§ Task item
In how many lines of the records below does the word "using" appear? Answer with the number alone.

§ Given records
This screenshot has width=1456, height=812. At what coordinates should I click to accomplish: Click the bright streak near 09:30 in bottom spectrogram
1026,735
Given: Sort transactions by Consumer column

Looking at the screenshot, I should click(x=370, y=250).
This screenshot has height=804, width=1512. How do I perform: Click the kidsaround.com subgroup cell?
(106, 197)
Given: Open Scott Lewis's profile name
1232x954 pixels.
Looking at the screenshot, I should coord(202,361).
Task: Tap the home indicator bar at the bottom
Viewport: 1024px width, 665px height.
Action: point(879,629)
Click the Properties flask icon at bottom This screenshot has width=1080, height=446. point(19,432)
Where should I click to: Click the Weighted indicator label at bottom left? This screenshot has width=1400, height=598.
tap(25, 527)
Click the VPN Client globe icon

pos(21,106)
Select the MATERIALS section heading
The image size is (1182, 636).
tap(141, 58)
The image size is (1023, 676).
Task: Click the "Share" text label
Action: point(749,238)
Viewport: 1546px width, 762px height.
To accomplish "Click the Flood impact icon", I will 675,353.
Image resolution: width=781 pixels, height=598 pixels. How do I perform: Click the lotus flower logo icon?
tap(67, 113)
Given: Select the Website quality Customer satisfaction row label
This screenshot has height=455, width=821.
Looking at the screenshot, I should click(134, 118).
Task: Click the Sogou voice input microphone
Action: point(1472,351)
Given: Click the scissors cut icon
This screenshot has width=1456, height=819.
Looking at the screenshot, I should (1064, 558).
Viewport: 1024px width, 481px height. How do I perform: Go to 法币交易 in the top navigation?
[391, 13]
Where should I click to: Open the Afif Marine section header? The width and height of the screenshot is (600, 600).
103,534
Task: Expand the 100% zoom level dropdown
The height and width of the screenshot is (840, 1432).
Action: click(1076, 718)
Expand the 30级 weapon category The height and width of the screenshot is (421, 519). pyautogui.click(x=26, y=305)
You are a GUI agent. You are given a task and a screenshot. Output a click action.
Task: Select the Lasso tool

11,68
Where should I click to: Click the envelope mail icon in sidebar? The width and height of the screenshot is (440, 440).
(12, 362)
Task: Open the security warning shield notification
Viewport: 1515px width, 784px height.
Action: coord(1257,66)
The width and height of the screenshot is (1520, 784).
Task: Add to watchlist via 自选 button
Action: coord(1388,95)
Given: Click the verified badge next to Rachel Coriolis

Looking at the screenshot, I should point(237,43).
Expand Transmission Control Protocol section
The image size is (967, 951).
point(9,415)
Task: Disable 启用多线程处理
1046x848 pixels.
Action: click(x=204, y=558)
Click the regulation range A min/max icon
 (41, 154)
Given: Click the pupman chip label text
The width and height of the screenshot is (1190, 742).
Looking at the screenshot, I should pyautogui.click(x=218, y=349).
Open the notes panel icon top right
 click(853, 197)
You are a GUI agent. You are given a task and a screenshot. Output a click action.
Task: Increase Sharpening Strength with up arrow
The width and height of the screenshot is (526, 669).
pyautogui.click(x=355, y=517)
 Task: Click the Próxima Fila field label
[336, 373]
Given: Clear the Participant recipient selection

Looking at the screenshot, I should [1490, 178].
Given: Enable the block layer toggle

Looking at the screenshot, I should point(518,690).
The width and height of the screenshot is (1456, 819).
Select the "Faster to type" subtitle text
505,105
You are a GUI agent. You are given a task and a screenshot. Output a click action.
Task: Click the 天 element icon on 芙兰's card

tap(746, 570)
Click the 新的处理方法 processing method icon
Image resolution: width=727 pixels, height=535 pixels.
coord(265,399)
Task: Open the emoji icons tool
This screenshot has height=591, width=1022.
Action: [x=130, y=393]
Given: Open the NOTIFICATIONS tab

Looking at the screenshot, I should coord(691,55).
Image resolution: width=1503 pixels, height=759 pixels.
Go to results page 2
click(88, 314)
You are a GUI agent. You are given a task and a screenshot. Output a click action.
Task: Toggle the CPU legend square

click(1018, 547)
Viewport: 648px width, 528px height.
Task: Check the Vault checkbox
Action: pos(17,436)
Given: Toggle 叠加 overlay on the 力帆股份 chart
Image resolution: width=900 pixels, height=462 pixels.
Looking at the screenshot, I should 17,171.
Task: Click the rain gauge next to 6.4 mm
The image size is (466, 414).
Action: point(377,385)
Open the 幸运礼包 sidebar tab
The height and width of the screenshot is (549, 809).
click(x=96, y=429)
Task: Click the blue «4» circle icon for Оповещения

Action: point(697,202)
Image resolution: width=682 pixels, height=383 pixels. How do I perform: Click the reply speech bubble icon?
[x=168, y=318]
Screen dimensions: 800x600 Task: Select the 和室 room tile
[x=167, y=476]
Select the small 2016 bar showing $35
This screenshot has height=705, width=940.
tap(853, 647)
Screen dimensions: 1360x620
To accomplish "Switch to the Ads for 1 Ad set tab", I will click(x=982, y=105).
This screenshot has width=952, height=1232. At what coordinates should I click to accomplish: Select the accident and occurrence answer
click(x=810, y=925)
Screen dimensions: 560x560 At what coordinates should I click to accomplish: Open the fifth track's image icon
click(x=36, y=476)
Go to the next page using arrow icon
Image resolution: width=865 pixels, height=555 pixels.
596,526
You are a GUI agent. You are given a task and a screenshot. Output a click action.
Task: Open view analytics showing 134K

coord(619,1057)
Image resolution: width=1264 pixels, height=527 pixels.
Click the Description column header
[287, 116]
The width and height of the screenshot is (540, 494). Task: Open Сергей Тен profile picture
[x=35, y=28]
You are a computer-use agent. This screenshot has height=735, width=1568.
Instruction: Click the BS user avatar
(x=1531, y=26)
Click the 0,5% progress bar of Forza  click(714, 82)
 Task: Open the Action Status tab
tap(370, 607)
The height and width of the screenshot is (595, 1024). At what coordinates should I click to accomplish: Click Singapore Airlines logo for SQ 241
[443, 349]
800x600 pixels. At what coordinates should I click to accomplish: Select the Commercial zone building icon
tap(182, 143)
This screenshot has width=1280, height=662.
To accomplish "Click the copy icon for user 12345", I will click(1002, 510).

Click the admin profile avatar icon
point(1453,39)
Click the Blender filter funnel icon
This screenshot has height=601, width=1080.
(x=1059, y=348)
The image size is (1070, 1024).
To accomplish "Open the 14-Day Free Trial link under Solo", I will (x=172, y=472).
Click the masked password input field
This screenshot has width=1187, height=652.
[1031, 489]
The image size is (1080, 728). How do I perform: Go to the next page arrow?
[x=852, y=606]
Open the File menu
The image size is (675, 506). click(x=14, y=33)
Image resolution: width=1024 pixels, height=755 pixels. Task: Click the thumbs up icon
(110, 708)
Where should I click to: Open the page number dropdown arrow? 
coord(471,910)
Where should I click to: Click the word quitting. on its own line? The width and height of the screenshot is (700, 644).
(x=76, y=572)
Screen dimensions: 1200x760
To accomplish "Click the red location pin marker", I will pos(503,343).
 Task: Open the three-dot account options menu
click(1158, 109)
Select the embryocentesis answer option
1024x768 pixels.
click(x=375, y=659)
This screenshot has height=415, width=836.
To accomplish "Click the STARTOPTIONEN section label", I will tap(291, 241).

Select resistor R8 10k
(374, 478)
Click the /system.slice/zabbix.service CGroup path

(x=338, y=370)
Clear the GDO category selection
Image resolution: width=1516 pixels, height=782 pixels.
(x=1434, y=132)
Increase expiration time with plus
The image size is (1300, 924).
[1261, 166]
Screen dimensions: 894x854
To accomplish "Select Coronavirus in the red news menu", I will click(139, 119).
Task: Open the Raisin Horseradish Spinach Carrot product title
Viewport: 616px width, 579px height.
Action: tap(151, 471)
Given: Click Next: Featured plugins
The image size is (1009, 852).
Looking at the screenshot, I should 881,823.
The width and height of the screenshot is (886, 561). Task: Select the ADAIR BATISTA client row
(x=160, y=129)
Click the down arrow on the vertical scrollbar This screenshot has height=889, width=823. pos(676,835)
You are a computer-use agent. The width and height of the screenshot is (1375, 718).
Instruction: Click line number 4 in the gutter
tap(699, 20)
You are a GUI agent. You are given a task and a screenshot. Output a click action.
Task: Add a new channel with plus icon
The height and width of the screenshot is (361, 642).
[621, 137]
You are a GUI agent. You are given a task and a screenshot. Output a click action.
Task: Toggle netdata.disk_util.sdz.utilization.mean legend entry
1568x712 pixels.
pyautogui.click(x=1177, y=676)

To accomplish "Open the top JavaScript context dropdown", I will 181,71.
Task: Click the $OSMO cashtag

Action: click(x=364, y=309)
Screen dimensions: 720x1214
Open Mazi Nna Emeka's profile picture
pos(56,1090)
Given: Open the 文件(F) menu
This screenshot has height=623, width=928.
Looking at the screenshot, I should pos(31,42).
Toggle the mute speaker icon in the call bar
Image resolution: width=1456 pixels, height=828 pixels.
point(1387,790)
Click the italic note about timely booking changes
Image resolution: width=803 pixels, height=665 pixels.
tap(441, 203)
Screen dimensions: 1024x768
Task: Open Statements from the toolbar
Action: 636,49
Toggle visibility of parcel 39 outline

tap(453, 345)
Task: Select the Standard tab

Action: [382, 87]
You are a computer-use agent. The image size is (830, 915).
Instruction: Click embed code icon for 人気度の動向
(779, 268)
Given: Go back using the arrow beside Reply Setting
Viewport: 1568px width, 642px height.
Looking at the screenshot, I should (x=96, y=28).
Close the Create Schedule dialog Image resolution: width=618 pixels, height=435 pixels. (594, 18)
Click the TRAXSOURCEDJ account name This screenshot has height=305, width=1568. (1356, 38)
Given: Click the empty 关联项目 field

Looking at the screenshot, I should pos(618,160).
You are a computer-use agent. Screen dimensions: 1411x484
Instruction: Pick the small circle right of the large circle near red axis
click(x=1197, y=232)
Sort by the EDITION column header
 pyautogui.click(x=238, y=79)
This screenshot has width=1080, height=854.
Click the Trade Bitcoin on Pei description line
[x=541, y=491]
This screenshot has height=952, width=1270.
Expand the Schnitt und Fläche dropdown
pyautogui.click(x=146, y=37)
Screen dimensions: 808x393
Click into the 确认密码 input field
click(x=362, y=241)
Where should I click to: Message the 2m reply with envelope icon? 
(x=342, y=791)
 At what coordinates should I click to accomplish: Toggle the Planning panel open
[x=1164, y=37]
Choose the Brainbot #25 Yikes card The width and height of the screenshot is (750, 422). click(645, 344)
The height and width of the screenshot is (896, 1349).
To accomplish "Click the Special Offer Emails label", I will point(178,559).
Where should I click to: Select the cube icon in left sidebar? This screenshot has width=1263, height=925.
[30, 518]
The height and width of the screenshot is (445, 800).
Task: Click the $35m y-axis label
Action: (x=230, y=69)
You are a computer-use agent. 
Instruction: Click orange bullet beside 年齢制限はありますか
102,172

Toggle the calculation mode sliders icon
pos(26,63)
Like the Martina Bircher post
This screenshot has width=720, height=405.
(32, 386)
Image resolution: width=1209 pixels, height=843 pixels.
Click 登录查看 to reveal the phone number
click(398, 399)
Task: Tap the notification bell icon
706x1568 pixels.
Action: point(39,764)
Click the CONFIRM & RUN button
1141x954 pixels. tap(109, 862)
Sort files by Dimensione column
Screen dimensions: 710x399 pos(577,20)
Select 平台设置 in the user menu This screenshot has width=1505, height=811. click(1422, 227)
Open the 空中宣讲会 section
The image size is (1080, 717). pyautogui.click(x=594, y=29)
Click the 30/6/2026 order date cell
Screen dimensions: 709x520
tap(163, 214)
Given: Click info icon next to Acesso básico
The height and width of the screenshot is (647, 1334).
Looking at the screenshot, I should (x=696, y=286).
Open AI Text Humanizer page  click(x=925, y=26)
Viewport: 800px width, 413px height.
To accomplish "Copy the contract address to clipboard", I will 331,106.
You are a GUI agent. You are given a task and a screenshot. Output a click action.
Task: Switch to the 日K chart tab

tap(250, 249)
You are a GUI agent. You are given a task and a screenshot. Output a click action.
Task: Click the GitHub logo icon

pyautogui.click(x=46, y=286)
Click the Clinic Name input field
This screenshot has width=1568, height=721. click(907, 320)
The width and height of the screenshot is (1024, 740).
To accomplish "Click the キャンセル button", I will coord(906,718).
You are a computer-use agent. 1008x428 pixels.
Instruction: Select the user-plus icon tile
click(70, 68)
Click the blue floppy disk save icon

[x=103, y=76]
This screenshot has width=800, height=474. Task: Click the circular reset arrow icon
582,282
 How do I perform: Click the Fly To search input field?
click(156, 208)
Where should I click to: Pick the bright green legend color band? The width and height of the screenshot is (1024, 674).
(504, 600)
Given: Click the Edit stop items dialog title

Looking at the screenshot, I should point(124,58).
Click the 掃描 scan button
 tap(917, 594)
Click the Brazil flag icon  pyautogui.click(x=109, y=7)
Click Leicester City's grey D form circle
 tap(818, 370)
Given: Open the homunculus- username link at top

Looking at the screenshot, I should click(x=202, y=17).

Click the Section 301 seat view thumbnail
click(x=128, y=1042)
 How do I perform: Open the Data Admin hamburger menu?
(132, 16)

§ Exercise output
2